Keywords

These keywords were added by machine and not by the authors. This process is experimental and the keywords may be updated as the learning algorithm improves.

The kernel of each switch module of the router involves arbiter and multiplexer pairs that need to be carefully co-optimized in order to achieve an overall efficient implementation. Even if the design choices for the multiplexer are practically limited to one or two options, the design space for the arbiter is larger. The arbiter, apart from resolving any conflicting requests for the same resource, it should guarantee that this resource is allocated fairly to the contenders, granting first the input with the highest priority. Therefore, for a fair allocation of resources, we should be able to change dynamically the priority of the arbiter (Synopsys 2009).

The organization of a generic Dynamic Priority Arbiter (DPA) is shown in Fig. 4.1. The DPA consists of two parts; the arbitration logic that decides which request to grant based on the current state of the priorities, and the priority update logic that decides, according to the current grant vector, which inputs to promote. The priority state associated with each input may be one or more bits, depending on the complexity of the priority selection policy. For example, a single priority bit per input suffices for round-robin policy, while for more complex weight-based policies such as first come first served (FCFS), multibit priority quantities are needed.

Fig. 4.1
figure 1

Dynamic priority arbiter allows the priority of each position to change in a programmable way. The selected arbitration policy is implemented in a synergistic way by the arbitration logic and the priority-update logic

In this chapter, we will present the design of various dynamic priority arbiters that lead to fast implementations and can implement efficiently a large set of arbitration policies.

4.1 Fixed Priority Arbitration

The simplest form of switch allocators is built using Fixed Priority Arbiters (FPAs), also known as priority encoders. In this case, the priorities of the inputs are statically allocated (no priority state is needed) and only the relative order of the inputs’ connections determines the outcome of the arbiter.

In any FPA, the request of position 0 (rightmost) has the highest priority and the request of position N − 1 the lowest. For example, when an 8-port FPA receives the request vector \(R_{7}\ldots R_{0} = 01100100\), it would grant input 2 because it has the rightmost active request. When at least one request is granted, an additional flag AG (Any Grant (AG)) is asserted. The FPA can be implemented in many ways. We are interested only in high-speed implementations, where all grant signals are computed in parallel for each bit position (Weste and Harris 2010). In this case, the grant signal G i is computed via the well-known priority encoding relation \(G_{i} = R_{i} \cdot \overline{R}_{i-1} \cdot \ldots \cdot \overline{R}_{1} \cdot \overline{R}_{0}\), where ⋅ represents the boolean-AND operation and \(\overline{R}_{i}\) denotes the complement of R i .

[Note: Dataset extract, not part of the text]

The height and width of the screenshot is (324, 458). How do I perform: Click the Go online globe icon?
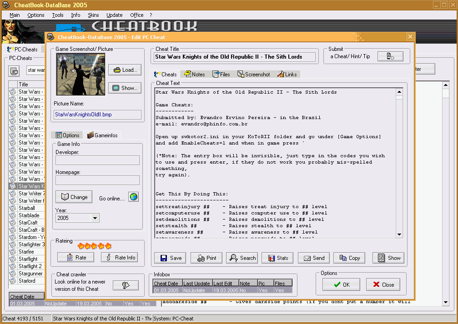click(x=133, y=197)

An alternative fast implementation can be derived by employing fast adder circuits in the place of priority encoders. At first, we need to derive an intermediate sum by adding 1 to the inverted requests \(\overline{R}\). Then, the grant signals are derived via the bitwise AND of the intermediate sum and the original request vector. For example, the complement of the 8-bit request vector R = 01100100 is \(\overline{R} = 10011011\). Incrementing by one this vector leads to an intermediate sum of 10011100. The bit-wise AND of the sum and the original request vector leads to correct grant vector 00000100 that grants the request of input 2.

Fig. 4.2
figure 2

Treating requests as 1-bit numbers transforms fixed-priority arbitration to a maximum selection procedure that identifies the maximum number that lies in the rightmost position. Grant signals are generated according to the values of the direction flags that identify the index of the winning position

Alternatively, fixed priority arbitration can be achieved if we treat the request signals of the FPA as numbers with values 0 and 1, and the fixed priority arbitration as a sorting operation on these numbers (Dimitrakopoulos et al. 2013). Practically, the selection of the rightmost 1, as dictated by the FPA, can be equivalently described as the selection of the maximum number that lies in the rightmost position. Selecting the maximum of a set of numbers can be performed either by a tree or a linear comparison structure. Such structures compare recursively the elements of the set in pairs and the maximum of each pair is propagated closer to the output. Similarly, the sorting-based FPA can be implemented as a binary tree with N − 1 comparison nodes. Such a tree, for a 4-port FPA, is shown in Fig. 4.2a. Each node receives two single-bit numbers as input and computes the maximum of the two, along with a flag, that denotes the origin, left or right, of the maximum number. In case of a tie, when equal numbers are compared, the flag always points to the right according to the FPA policy. Note though that when both numbers under comparison are equal to 0 (i.e., between the two compared requests, none is active), the direction flag is actually a don’t care value and does not need necessarily to point to the right. In every case, the path that connects the winning input with the output is defined by the direction flags of the MAX nodes.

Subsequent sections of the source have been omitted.